El idiota
El idiota Hipólito entró en la habitación en pos de los demás. Una sonrisa malévola contraía sus labios. Nina Alejandrovna aparentaba un tremendo espanto. En aquellos meses había cambiado mucho, y estaba harto más delgada. Desde que vivía en casa de Ptitzin no se mezclaba jamás, al menos ostensiblemente, en los asuntos de sus hijos. Kolia parecía preocupado e inquieto. Ignorante de las causas reales de aquella nueva tempestad doméstica, no comprendía en qué pudiera consistir lo que allí se llamaba «la locura del general»; pero asistía a las terribles escenas que su padre provocaba continuamente. Y estaba seguro de que en su progenitor se había operado un cambio profundo. Otra cosa inquietaba al muchacho. Hacía tres días que su padre había dejado de beber y por ende se había querellado con Lebediev y con Michkin. Kolia acababa de entrar en casa llevando media botella de vodka que había comprado con su dinero.

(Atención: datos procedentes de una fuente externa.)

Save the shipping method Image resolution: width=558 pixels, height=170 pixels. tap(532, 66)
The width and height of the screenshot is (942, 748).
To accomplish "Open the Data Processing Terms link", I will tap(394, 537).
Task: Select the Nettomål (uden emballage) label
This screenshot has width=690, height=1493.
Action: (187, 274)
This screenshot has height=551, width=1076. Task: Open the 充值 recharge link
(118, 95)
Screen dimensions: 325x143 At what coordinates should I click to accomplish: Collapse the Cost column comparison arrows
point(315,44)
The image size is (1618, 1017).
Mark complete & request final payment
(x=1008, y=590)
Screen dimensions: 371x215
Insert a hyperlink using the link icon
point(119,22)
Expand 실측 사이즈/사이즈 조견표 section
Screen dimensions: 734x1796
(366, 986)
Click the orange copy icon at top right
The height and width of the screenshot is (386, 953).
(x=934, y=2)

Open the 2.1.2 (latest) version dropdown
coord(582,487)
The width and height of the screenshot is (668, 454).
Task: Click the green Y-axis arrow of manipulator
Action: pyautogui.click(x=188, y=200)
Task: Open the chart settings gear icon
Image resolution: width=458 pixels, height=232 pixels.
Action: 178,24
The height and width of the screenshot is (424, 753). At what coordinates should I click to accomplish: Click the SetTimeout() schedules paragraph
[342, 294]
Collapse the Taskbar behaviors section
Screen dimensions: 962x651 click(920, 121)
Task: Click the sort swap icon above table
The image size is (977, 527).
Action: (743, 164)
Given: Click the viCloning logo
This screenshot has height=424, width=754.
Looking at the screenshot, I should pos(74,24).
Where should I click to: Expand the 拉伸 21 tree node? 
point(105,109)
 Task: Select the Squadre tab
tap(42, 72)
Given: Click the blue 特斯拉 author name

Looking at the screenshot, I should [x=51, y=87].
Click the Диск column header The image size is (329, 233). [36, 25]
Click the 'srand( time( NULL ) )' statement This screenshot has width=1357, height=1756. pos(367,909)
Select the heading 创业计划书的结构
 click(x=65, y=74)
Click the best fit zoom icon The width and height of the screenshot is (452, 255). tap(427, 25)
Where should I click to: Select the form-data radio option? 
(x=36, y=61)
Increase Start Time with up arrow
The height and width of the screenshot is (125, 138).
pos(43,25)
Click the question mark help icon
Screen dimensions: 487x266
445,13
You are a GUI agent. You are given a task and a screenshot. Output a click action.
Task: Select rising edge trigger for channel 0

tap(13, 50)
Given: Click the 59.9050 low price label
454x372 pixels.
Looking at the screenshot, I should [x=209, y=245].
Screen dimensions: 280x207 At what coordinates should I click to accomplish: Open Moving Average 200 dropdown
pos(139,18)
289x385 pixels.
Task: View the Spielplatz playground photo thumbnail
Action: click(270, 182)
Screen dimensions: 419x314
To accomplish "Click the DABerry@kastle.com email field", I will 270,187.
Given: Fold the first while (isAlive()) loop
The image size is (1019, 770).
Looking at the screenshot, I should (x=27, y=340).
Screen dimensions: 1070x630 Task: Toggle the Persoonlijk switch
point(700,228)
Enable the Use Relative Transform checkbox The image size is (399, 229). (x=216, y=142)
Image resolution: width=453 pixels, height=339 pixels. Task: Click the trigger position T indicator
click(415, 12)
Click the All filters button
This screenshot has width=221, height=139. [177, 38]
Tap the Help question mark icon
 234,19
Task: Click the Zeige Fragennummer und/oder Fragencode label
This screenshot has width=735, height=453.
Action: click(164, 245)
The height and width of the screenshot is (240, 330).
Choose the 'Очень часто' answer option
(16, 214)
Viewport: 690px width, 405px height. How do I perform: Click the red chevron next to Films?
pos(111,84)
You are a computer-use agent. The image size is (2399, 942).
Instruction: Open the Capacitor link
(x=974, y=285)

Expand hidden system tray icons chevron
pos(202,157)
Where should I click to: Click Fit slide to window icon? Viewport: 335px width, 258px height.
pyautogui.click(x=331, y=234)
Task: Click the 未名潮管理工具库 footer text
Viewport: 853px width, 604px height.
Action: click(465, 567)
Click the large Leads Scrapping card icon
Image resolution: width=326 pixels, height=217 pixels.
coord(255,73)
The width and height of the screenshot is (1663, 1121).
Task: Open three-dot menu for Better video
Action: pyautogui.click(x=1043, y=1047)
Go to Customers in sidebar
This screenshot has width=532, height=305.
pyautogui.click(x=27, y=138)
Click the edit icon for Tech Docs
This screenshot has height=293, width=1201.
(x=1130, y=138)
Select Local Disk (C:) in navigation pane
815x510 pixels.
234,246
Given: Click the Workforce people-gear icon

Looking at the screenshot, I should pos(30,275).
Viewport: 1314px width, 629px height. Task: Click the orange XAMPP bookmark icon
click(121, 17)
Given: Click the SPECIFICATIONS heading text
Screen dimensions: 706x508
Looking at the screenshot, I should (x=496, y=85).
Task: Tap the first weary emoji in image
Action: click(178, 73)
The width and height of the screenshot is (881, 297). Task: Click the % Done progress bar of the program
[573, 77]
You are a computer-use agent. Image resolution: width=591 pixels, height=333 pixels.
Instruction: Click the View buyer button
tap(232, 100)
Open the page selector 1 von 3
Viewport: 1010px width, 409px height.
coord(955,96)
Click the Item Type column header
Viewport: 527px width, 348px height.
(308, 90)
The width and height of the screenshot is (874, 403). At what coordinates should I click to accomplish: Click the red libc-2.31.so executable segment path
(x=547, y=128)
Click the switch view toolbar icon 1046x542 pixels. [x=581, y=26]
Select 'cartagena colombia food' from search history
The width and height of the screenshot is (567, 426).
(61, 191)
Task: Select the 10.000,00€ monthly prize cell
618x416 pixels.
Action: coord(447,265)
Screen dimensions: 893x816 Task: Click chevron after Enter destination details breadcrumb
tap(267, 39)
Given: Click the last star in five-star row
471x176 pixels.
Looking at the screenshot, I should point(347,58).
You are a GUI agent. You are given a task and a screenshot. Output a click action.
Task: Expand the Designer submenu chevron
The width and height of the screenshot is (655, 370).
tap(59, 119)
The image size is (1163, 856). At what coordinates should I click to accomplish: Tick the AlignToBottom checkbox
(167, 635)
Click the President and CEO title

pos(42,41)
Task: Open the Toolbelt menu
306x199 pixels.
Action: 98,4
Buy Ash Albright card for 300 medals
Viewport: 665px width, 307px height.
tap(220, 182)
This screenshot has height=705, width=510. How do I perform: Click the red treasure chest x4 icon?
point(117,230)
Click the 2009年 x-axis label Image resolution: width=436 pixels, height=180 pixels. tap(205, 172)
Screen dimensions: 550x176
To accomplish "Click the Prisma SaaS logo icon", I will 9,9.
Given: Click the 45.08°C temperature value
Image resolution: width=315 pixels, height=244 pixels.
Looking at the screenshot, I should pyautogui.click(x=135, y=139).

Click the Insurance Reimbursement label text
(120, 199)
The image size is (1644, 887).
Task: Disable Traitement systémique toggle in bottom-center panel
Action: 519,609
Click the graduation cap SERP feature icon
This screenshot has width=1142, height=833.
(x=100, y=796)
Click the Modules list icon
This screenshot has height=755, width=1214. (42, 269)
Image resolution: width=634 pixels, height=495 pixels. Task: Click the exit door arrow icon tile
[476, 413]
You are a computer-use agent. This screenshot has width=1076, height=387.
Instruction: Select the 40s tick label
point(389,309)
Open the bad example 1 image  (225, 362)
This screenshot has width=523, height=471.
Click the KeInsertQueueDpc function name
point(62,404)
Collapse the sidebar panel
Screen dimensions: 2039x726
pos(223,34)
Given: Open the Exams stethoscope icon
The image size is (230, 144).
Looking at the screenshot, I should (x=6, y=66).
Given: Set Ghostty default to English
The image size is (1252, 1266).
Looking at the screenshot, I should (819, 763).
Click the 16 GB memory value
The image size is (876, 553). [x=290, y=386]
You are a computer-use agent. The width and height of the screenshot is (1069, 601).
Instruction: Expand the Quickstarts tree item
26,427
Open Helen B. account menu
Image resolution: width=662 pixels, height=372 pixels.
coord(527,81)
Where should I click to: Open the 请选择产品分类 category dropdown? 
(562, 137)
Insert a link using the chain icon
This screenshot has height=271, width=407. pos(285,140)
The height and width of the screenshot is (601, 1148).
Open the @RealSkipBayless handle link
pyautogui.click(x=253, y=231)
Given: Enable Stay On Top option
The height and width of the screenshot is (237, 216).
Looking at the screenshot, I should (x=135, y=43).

—Maman —había asegurado a Nina Alejandrovna antes de bajar a la sala—, vale más que beba. Hace tres días que no prueba una gota y se siente excitado, naturalmente. Le conviene un poco de vodka. Cuando estaba en la cárcel le sentaba muy bien.
El general, cruzando la puerta, detúvose en el umbral y se dirigió, impetuoso, a Ptitzin.